Choosing the right framework depends on your specific industry characteristics and business objectives. Porter’s Five Forces is ideal for gaining a broad understanding of market dynamics and competitive pressures. It's particularly useful if you’re in a highly competitive or rapidly evolving industry.
The SWOT analysis is great for a more focused approach on internal capabilities and external opportunities or threats. Start by outlining your primary business challenges and goals, and select the framework that best aligns with these areas.
Can you provide an example of how to use the direct, indirect, and replacement competitor framework practically?
Absolutely. Let’s say you’re in the cloud storage business. Your direct competitors might include other cloud storage providers like Dropbox or Google Drive.
Indirect competitors could be external hard drives or USB drives — alternatives that provide similar functionality.
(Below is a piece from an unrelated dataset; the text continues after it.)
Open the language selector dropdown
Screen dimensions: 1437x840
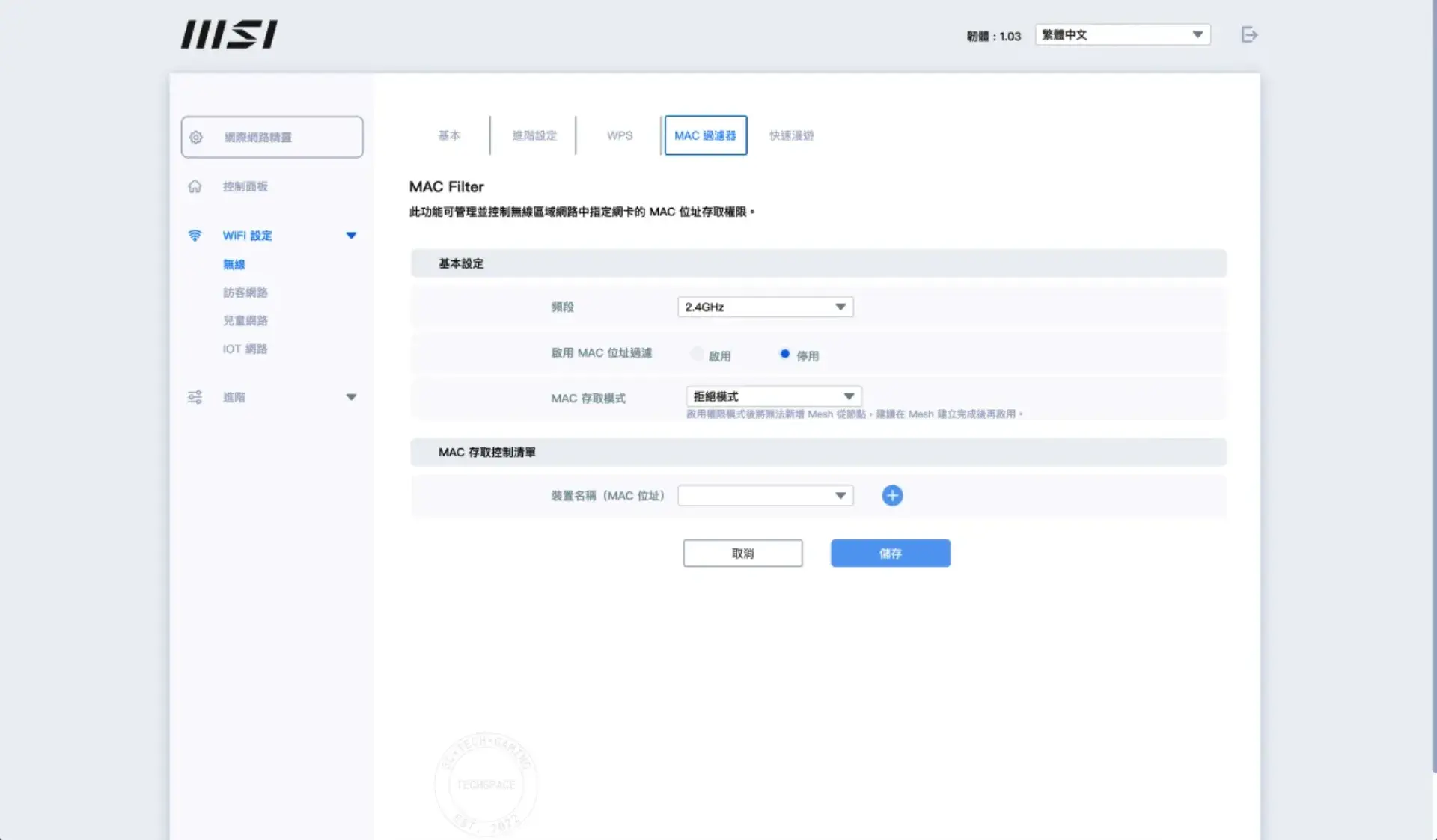click(1122, 34)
Replacement competitors might be emerging technologies like blockchain storage solutions. Analyze each by listing their strengths and weaknesses in comparison to your offerings, focusing on features, customer service, price, and technology. Use this analysis to refine your marketing and sales strategies.
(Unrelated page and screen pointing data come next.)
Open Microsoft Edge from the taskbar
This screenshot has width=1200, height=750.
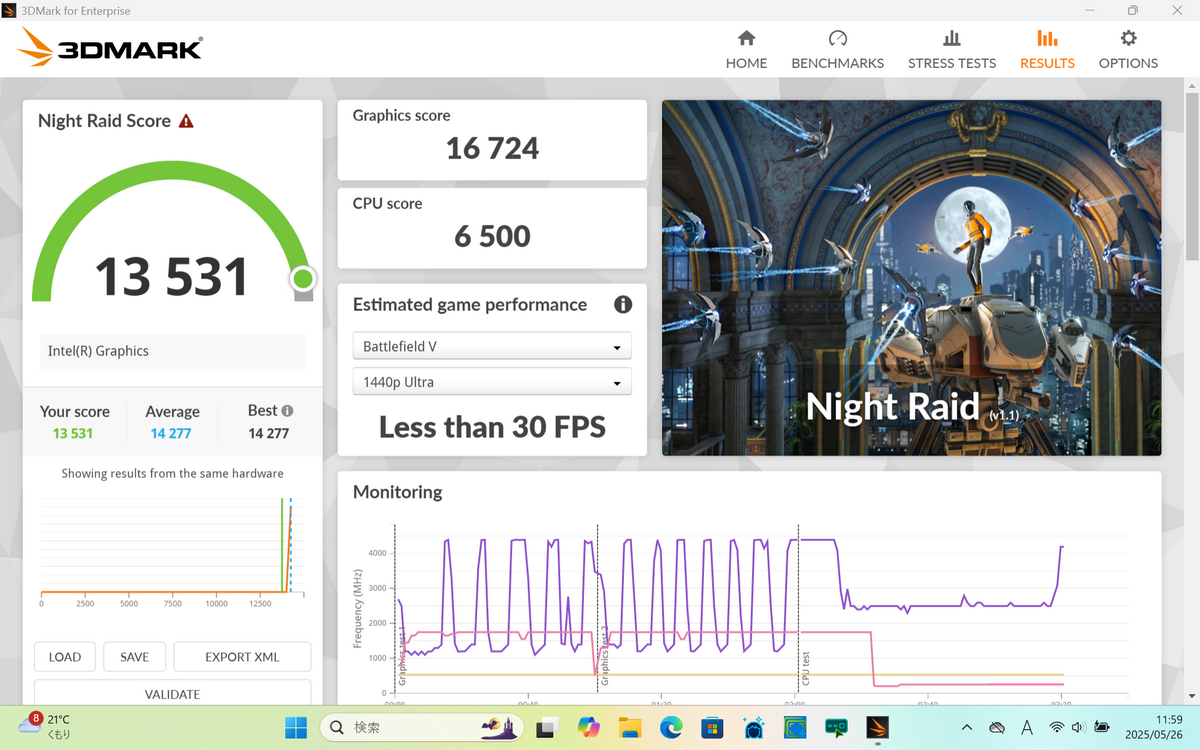670,727
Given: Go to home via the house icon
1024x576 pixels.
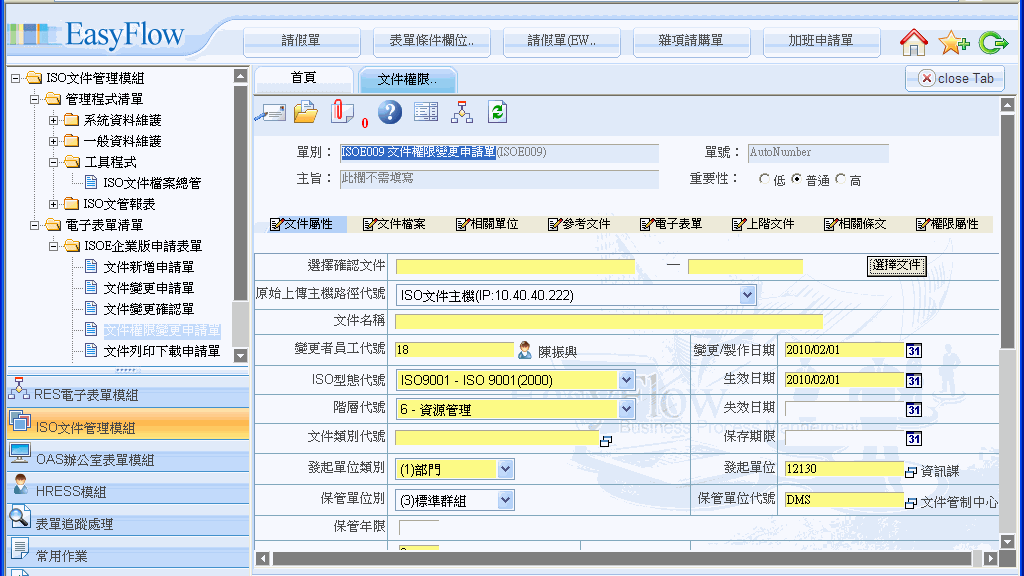Looking at the screenshot, I should (x=914, y=42).
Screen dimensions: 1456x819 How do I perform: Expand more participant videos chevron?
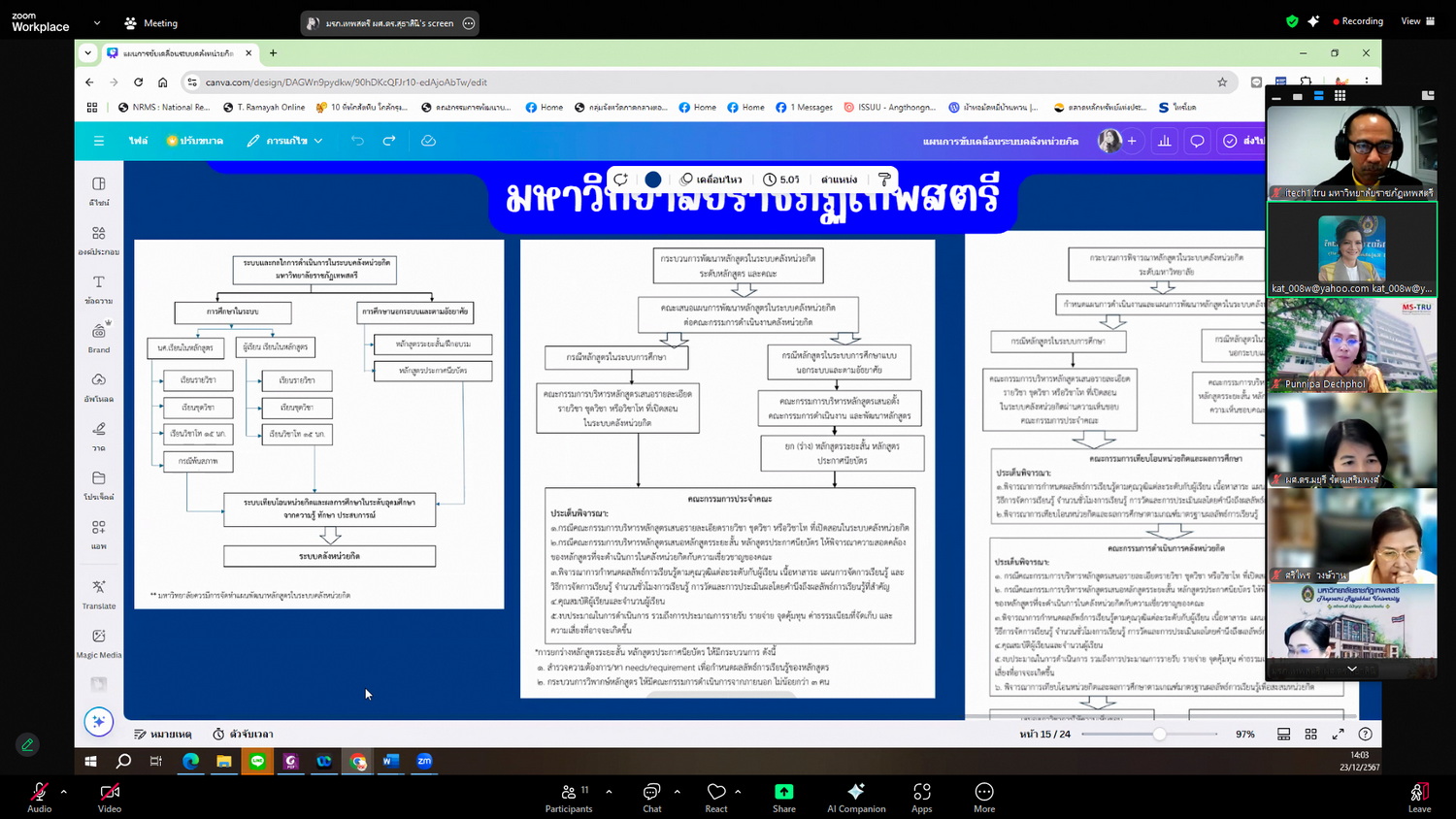(1351, 669)
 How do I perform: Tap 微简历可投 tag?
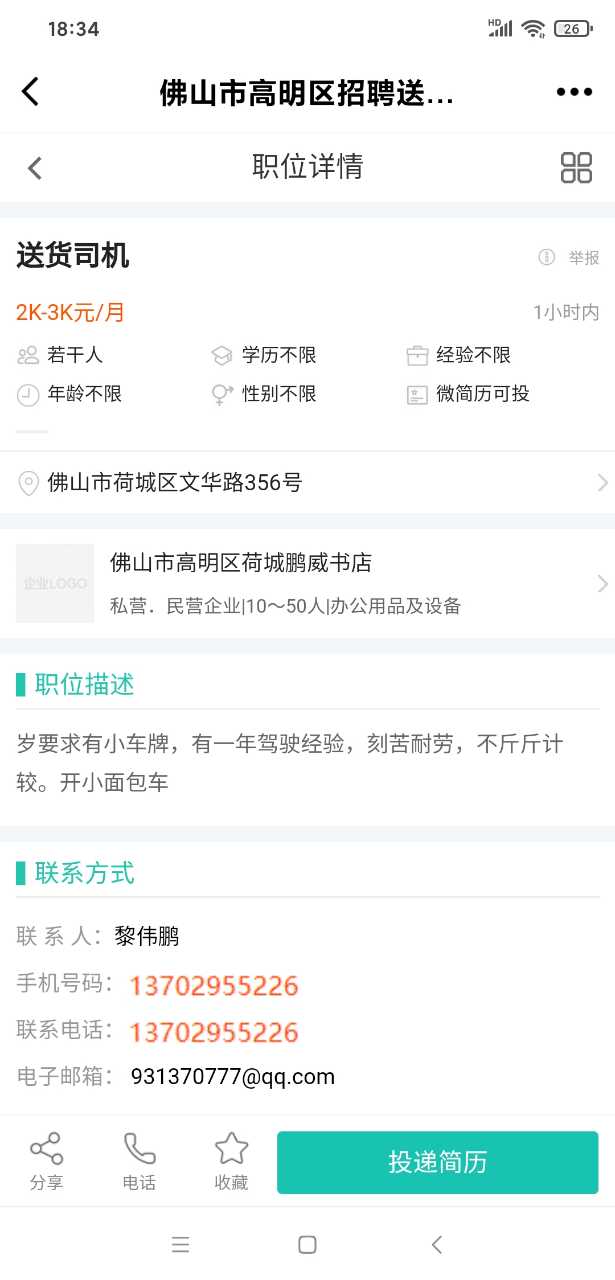468,394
What are some effective ways to engage potential customers during the initial discovery phase?
Effective engagement starts with active listening. Pay close attention to the customer’s current challenges and the solutions they've considered.
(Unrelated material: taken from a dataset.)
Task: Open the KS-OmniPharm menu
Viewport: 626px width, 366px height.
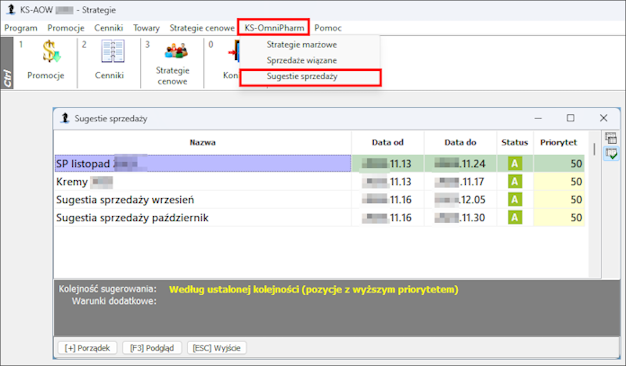Action: [274, 28]
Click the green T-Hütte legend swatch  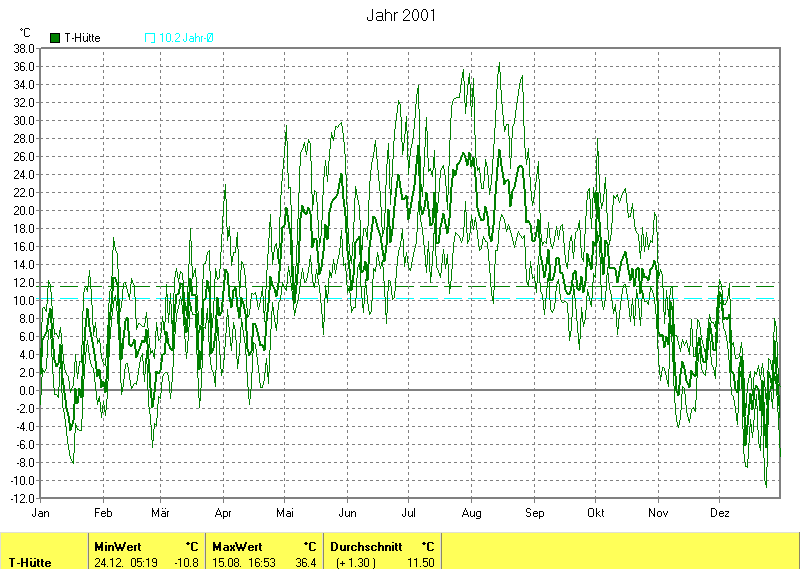pos(53,38)
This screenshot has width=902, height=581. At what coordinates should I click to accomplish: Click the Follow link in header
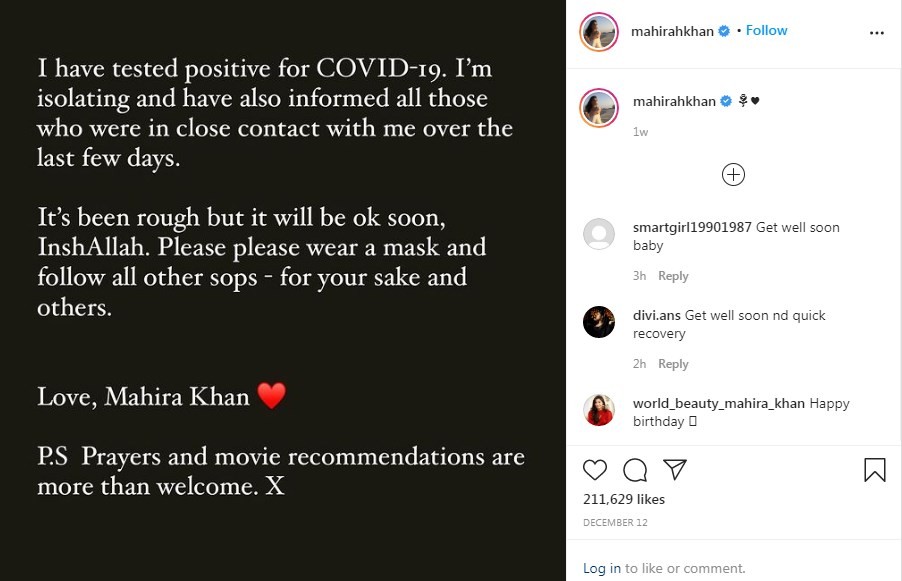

Ask probing questions that encourage them to reveal deeper issues or needs they might not have initially expressed. For instance, ask, "What has been your biggest hurdle with current solutions?" or "What features do you wish were improved in the solutions you’ve tried?" This information will help you tailor your approach and demonstrate how your solution better meets their needs.
How can I effectively handle objections about the cost of my solution?
Handling price objections involves reinforcing the value your solution offers. Break down the cost benefits over time, emphasizing total cost of ownership rather than just upfront costs.
Illustrate how your product can save money in the long run through efficiency gains, lower maintenance costs, or better scalability. Provide case studies or testimonials from similar clients to showcase how the investment has paid off.
What strategies can I use to close a sale after addressing all customer concerns?
Closing a sale effectively often hinges on creating a sense of urgency and demonstrating undeniable value. Summarize the key points of how your solution addresses their specific needs and concerns.
Offer a limited-time discount or an exclusive feature if they sign up within a certain timeframe. Reinforce the support and after-sales service they will receive, ensuring them that they are making a risk-free decision. Finally, ask for the sale directly, for example, "Can we proceed with setting this up for you so you start seeing the benefits as soon as possible?"